### DOCUMENT PASSAGE
----
Welcome to the community!

 

I took that image from our online video for recessed lighting, so it is something that I unfortunately don't know how it was constructed.

 

I will say that judging from the looks of it, is that it is doubtlful that it is a drop aka acoustical ceiling. The trim pieces that are separating the lights look like a form of wide moulding custom fit onto the ceiling.

 

I would say that if you plan out and use wood similar to this in the image, you can get a similar look for your ceiling.

 

Let us know if you have any additional questions and we can assist you further.

 

Cheers,

Joseph

Posted 2013-05-18T21:04:41+0000  by Joseph_HD_ATL

Hi Joseph_HD_ATL,

 

I admire the ceiling of the photo you showed.  Can you tell me if this is a drop ceiling or what?  I would like to duplicate the look of it, can you please help?

 

Thank, Martin

Posted 2013-04-18T15:58:36+0000  by martinone

Hello somerdale15,

 

The beauty of recessed lighting is that it can be anything you want it to be, as long as you work safely within the limits of efficient electrical work (i.e. don't overload your circuits). 

 

I helped a friend install recessed lighting a few years ago and it is all in the personal placement of where and what kind of recessed lighting you want to install. I did a lengthy write up a while back on recessed lighting, click on the image below and it will take you to it. 

proper spacing of recessed lighting

 

The write-up won't specifiy placement of your new recessed lights, but it will give you some insight on what to get. For example, if the drywall isn't already on the ceiling as you said, using new construction housing will be good alongside a baffle trim to give the maximum amount of light in a given area. Luckily since you are at the rough-in stage, you can get access to the joists, and bore a 3/4" hole in them to safely carry your wires across for all the lights.

 

Almost all recessed housings are IC are in contact with insulation nowadays, and using a contractor kit that has the housing and trim already in it is the safest bet to get the most for your money. Also, carefully notice the sizes in the write-up linked above, and you can decide for yourself exactly what kind of lights you wish.

 

With that said, placement and laying out of your recessed light depends on several things:

  • symmetry
  • accessibility to an electrical source
  • room activity
  • what kind of lights you prefer

Generally, I have seen placement no less than 18-24 inches from the wall for your recessed lighting. Too close means wasted light and can look awkward. In terms of basic placement throughout the room save for the bar and pool table area, you can space your lights in a 3 to 4 foot span. At the end of the day, this can mean as little as 12 recessed lights to a maximum of 24 or more. If you have low ceilings as you stated, using a smaller (5" or less) diameter housing will look cleaner and reduces any glare from it.
----
### DATA EXCERPT
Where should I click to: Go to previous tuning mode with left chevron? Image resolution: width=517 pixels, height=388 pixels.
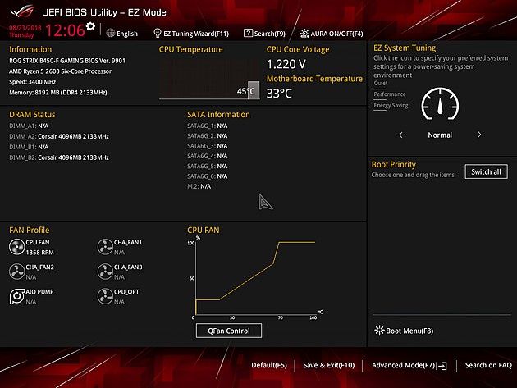click(x=401, y=135)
----
### INSTRUCTIONS
**A)** In the recessed lighting thread above, what is the minimum distance from the wall at which the writer has generally seen recessed lights placed?
**B)** Please copy from the recessed lighting thread above the part that opens with the words containing "Posted 2013-05-18T21:04:41+0000  by" and closes with "you please help?".

### WORKED ANSWERS
**A)** No less than 18-24 inches from the wall.

**B)**
Posted 2013-05-18T21:04:41+0000  by Joseph_HD_ATL

Hi Joseph_HD_ATL,

 

I admire the ceiling of the photo you showed.  Can you tell me if this is a drop ceiling or what?  I would like to duplicate the look of it, can you please help?